Nope, I do NOT mind waiting for the fresh popcorn.

Red Band Trailer of the Day- V/H/S (2012)

 

I’d been previously informed that V/H/S was a found-footage torture porn film, at which point I mentally scratched it off my ‘must-see’ list. Then I found out that I’d been misinformed. Still, I was getting lazy about posting this, until I saw Wednesday’s “Attack of The Show” (we’ve been watching the show this week for the first time to see guest host Marc Maron) wherein one of the two grating, shrieky-voiced, bony chicks who pretend to be edgy pop-culture geeks* and appear to have been born in 1999 (the blonde one) proudly presented the “first look” at the V/H/S trailer.

I’ve been getting burned out on found footage movies. However, an anthology format of five, helmed by five different directors,  plus what I’ve heard is a pretty decent framing story from a sixth director?  You’re on!

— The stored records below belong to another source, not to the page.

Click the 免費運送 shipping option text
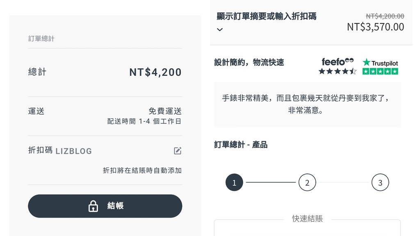 (165, 111)
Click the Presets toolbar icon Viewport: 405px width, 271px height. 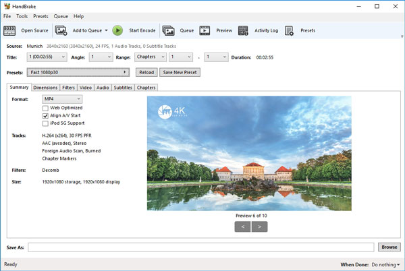click(x=290, y=30)
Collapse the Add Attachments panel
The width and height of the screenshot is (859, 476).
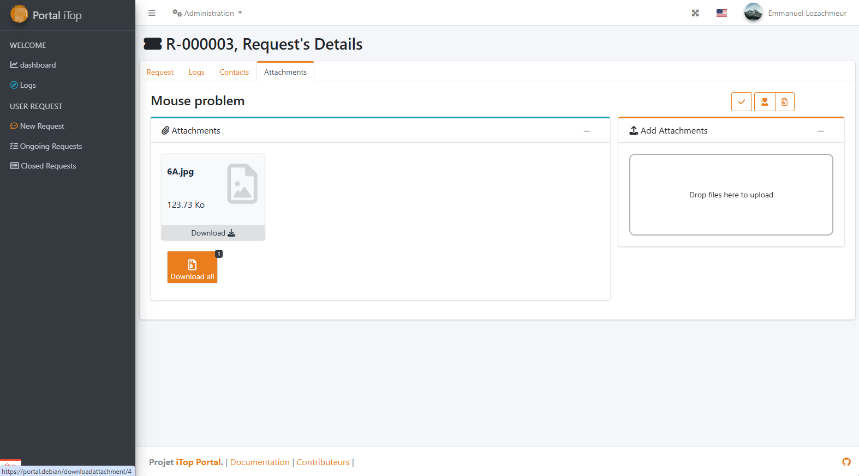(x=820, y=131)
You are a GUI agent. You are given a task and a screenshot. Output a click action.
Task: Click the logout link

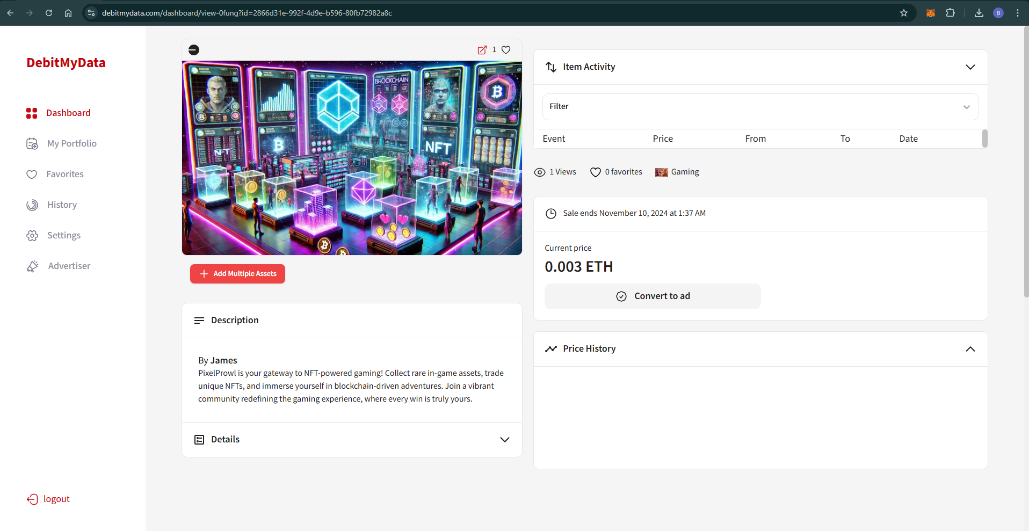click(x=56, y=499)
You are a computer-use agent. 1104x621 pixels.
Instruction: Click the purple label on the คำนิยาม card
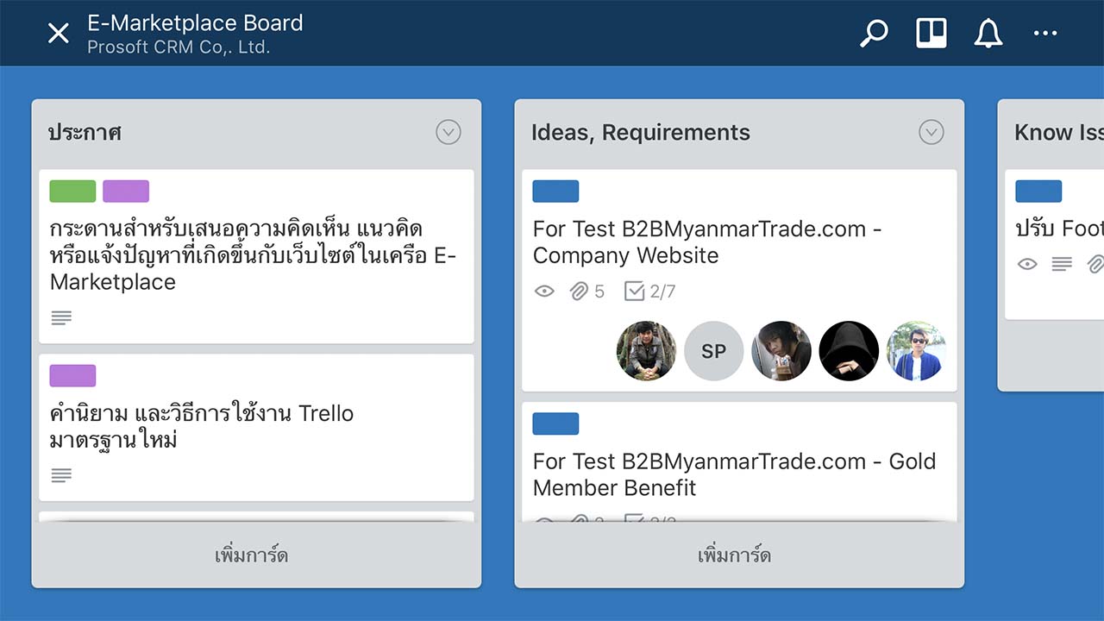pyautogui.click(x=72, y=374)
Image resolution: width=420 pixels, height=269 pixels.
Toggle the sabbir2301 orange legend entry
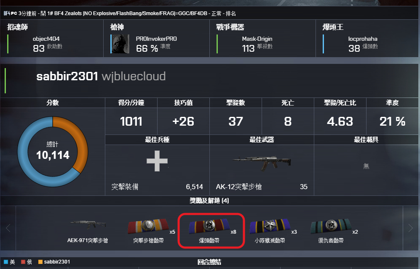[x=54, y=262]
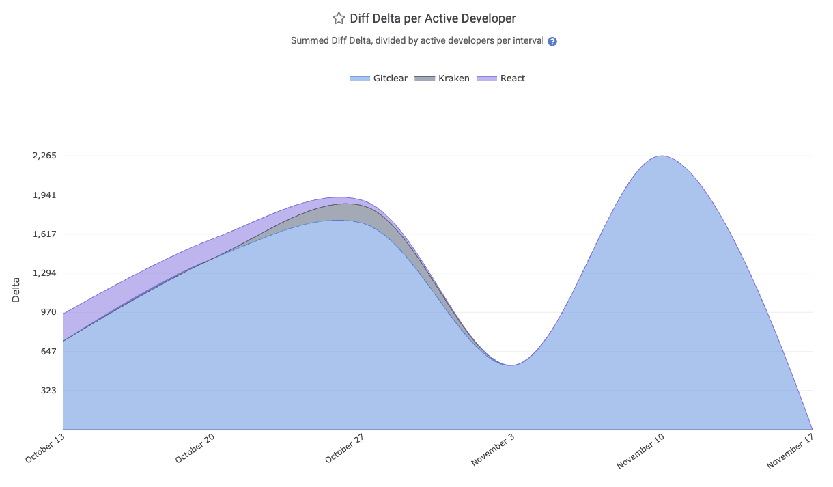Toggle the React series via its legend label

click(512, 79)
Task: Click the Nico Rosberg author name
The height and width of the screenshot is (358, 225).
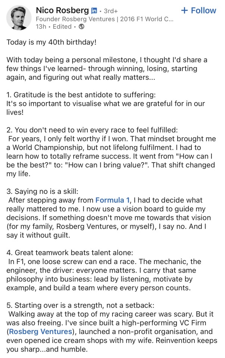Action: [x=62, y=10]
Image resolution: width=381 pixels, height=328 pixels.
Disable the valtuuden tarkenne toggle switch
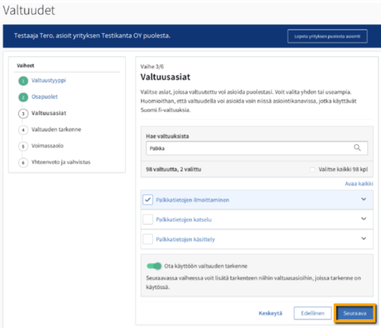pyautogui.click(x=155, y=266)
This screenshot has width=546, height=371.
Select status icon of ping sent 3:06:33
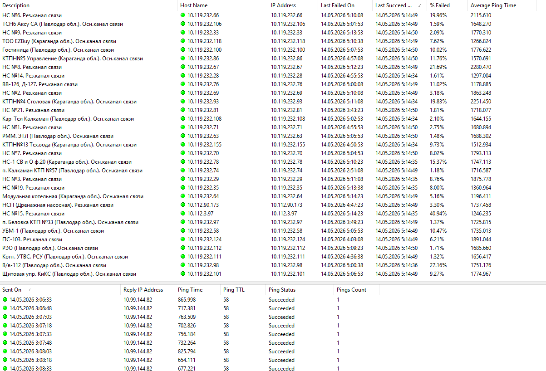[5, 300]
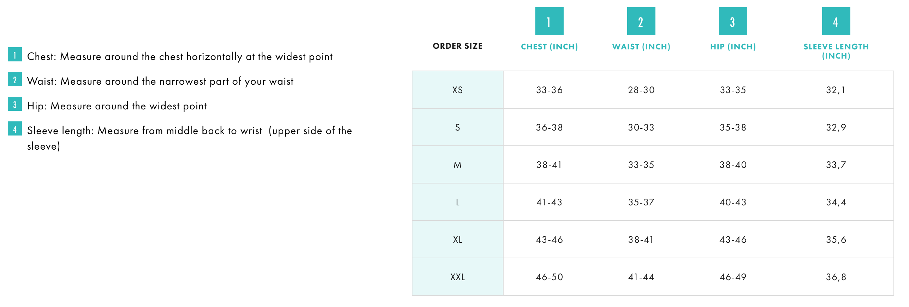Select the WAIST (INCH) column header
This screenshot has width=909, height=307.
(x=641, y=47)
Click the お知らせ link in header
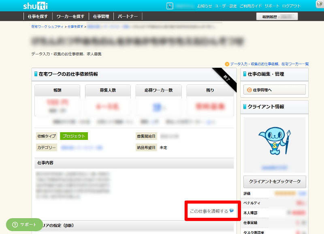 tap(205, 6)
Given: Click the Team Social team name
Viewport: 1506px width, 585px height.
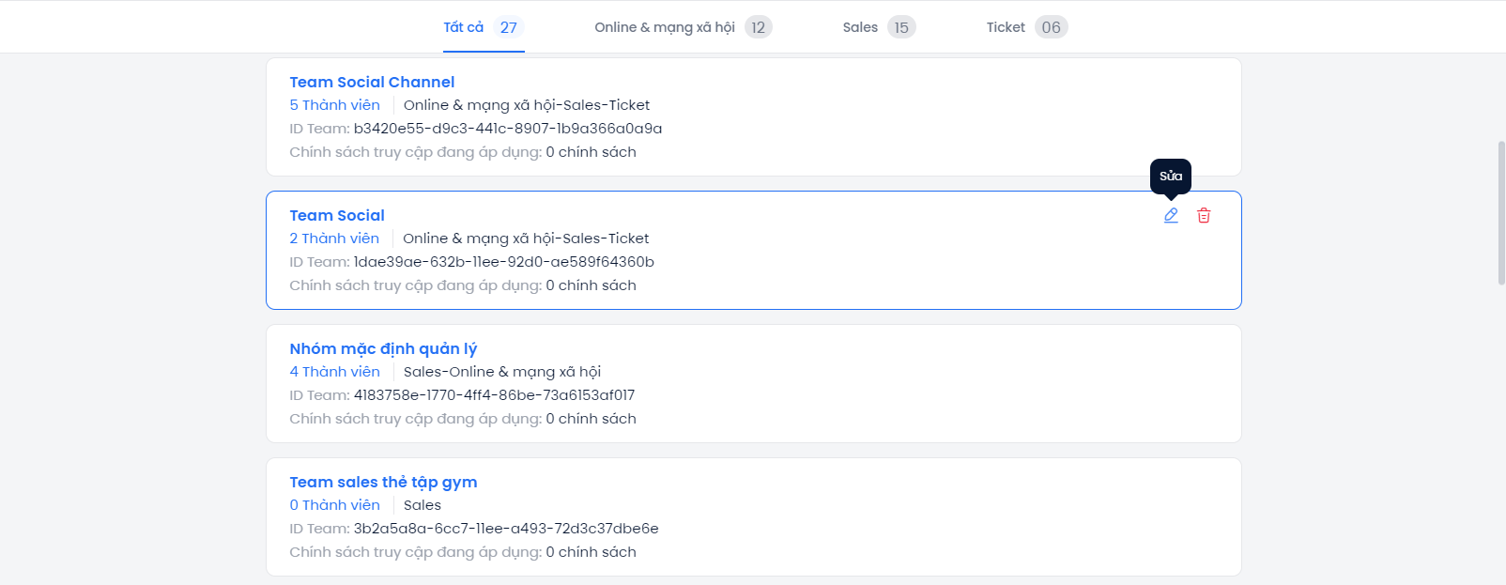Looking at the screenshot, I should (x=337, y=216).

So that gave me the kick in the butt to quit being lazy and post the first red band trailer for the found-footage anthology film V/H/S. I discovered it yesterday but was a little unsettled by this new version. Some new imagery was enough to make me decide that maybe it might be a good idea to go ahead and wait until it was light out to delve into it more…

Honestly, I’ve been getting burned out –just a little, but still–on found footage movies. However, an anthology format of five of them, helmed by five different directors (several whose work I’ve enjoyed, decent odds) plus what I’ve heard is a pretty decent framing story from a sixth director?  You’re on!  Suddenly, I can’t wait till it’s released this fall. Here’s the summary, directly from the official V/H/S website:

When a group of petty criminals is hired by a mysterious party to retrieve a rare piece of found footage from a rundown house in the middle of nowhere, they soon realize that the job isn’t going to be as easy as they thought. In the living room, a lifeless body holds court before a hub of old television sets, surrounded by stacks upon stacks of VHS tapes. As they search for the right one, they are treated to a seemingly endless number of horrifying videos, each stranger than the last.

Bringing together some of the top filmmakers in the game today, this wickedly conceived horror anthology sends the viewer through a gauntlet of suspense, terror, shock, and downright brutality—instantly distinguishing itself from a sea of lackluster found-footage horror flicks. The diverse and deviously creative minds behind V/H/S shatter any preconceived notions about the genre, making it feel inventive and captivating once again.

OK,  V/H/S,  sold!

Eeeeeek…

If you’re out there reading reviews, beware The Hollywood Reporter review from Sundance, as the reviewer blurts out nearly the entire content of the first two stories, including jump scares and twists. Not so much as a retroactive spoilers warning!

*Yeah, I have PMS. So what? When I have a headache and am not feeling too glamorous, I have less patience than usual with seeing two motor-mouthed valley-girl sounding model-hostesses apparently trying to out-shriek (and out-cute) each other. They’re good at reading teleprompters energetically, and good at… uh…  drawing a blank here! The highlight so far for me was when Robert Kirkman finally told the brunette (politely) to stop interrupting him.  Ahhh,  that was as refreshing as a cold drink on a hot summer day; I seriously felt like someone had been blowing a kazoo in my ear for 45 minutes.